→ Set problem: Extract every line of the data below that contains the string "dimensions", matching case exactly.

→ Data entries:
•••••
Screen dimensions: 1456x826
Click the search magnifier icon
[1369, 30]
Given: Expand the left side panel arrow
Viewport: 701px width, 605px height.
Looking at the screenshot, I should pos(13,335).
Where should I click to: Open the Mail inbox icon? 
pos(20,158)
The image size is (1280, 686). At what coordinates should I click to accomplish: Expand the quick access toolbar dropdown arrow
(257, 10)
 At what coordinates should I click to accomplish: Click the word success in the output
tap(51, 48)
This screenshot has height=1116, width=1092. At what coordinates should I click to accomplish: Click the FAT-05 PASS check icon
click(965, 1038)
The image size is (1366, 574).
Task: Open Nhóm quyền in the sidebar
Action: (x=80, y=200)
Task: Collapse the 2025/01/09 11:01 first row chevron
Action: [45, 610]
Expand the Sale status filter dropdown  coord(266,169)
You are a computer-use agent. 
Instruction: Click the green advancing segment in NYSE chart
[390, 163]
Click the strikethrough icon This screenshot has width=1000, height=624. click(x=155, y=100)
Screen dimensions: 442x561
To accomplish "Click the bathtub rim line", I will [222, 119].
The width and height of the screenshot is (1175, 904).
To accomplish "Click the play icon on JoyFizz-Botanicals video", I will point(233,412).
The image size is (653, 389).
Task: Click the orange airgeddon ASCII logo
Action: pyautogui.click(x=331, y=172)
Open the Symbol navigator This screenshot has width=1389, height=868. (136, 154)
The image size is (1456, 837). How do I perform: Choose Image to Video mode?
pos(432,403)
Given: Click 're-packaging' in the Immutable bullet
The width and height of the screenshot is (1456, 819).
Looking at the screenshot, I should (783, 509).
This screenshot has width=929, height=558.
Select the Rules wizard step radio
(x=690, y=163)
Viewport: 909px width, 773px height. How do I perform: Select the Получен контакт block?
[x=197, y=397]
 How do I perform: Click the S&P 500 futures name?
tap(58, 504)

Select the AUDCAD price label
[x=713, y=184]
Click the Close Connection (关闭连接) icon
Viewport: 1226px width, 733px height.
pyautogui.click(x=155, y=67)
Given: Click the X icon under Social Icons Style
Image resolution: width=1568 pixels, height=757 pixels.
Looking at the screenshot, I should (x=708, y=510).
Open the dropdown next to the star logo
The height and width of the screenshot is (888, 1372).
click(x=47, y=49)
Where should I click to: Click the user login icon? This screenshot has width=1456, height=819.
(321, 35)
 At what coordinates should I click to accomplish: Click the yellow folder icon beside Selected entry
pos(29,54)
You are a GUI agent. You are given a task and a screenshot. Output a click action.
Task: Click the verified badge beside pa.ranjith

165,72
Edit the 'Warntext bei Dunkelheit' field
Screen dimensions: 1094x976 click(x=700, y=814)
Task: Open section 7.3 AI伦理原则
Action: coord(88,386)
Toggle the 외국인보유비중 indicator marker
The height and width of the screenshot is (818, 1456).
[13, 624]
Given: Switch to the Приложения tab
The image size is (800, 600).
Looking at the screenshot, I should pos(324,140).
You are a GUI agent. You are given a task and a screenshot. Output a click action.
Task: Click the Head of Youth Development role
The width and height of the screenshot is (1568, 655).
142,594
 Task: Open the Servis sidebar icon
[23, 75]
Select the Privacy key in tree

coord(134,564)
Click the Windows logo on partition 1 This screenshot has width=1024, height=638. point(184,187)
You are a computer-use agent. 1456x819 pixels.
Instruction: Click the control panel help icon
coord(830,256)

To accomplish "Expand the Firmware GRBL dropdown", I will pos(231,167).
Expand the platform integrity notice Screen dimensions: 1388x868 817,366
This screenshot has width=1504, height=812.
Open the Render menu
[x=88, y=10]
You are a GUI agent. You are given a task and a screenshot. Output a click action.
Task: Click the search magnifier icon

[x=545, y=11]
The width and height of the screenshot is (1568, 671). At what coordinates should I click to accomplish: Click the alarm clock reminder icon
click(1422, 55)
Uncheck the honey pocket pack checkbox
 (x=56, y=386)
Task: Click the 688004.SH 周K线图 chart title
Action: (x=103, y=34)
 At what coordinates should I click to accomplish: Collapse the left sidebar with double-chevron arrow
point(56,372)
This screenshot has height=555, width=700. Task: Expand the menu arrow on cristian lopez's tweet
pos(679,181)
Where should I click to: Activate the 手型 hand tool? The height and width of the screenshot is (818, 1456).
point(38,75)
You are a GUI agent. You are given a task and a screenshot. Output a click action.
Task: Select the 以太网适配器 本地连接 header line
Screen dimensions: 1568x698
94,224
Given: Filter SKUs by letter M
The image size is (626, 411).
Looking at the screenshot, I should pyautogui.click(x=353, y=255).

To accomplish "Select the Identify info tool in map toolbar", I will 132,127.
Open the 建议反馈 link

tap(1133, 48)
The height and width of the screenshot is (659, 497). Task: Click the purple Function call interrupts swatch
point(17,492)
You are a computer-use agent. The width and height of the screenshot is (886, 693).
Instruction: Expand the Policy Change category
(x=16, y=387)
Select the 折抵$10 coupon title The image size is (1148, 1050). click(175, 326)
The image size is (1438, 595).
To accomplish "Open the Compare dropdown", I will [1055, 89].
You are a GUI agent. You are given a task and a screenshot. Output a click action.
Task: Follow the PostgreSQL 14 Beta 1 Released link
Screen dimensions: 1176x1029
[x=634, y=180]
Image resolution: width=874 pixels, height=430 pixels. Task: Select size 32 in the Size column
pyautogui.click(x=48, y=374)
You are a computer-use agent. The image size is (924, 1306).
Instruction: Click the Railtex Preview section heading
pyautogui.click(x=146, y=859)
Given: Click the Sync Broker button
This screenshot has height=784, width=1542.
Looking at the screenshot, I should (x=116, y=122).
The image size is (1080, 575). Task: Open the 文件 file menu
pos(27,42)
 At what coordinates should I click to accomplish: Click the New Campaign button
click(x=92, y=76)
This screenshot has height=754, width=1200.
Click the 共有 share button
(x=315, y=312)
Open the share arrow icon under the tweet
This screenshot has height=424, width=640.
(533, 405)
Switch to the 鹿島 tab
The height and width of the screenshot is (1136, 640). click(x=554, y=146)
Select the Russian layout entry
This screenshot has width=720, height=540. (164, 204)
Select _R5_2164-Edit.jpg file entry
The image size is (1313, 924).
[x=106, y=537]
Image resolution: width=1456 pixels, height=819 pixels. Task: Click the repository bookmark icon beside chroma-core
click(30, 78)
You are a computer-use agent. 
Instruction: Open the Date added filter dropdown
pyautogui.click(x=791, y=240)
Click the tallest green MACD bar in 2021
•••••
→ Written answer:
Screen dimensions: 1456x826
Screen dimensions: 442x561
Screen dimensions: 1094x976 click(x=700, y=814)
Expand the platform integrity notice Screen dimensions: 1388x868 817,366
Screen dimensions: 1568x698
Screen dimensions: 1176x1029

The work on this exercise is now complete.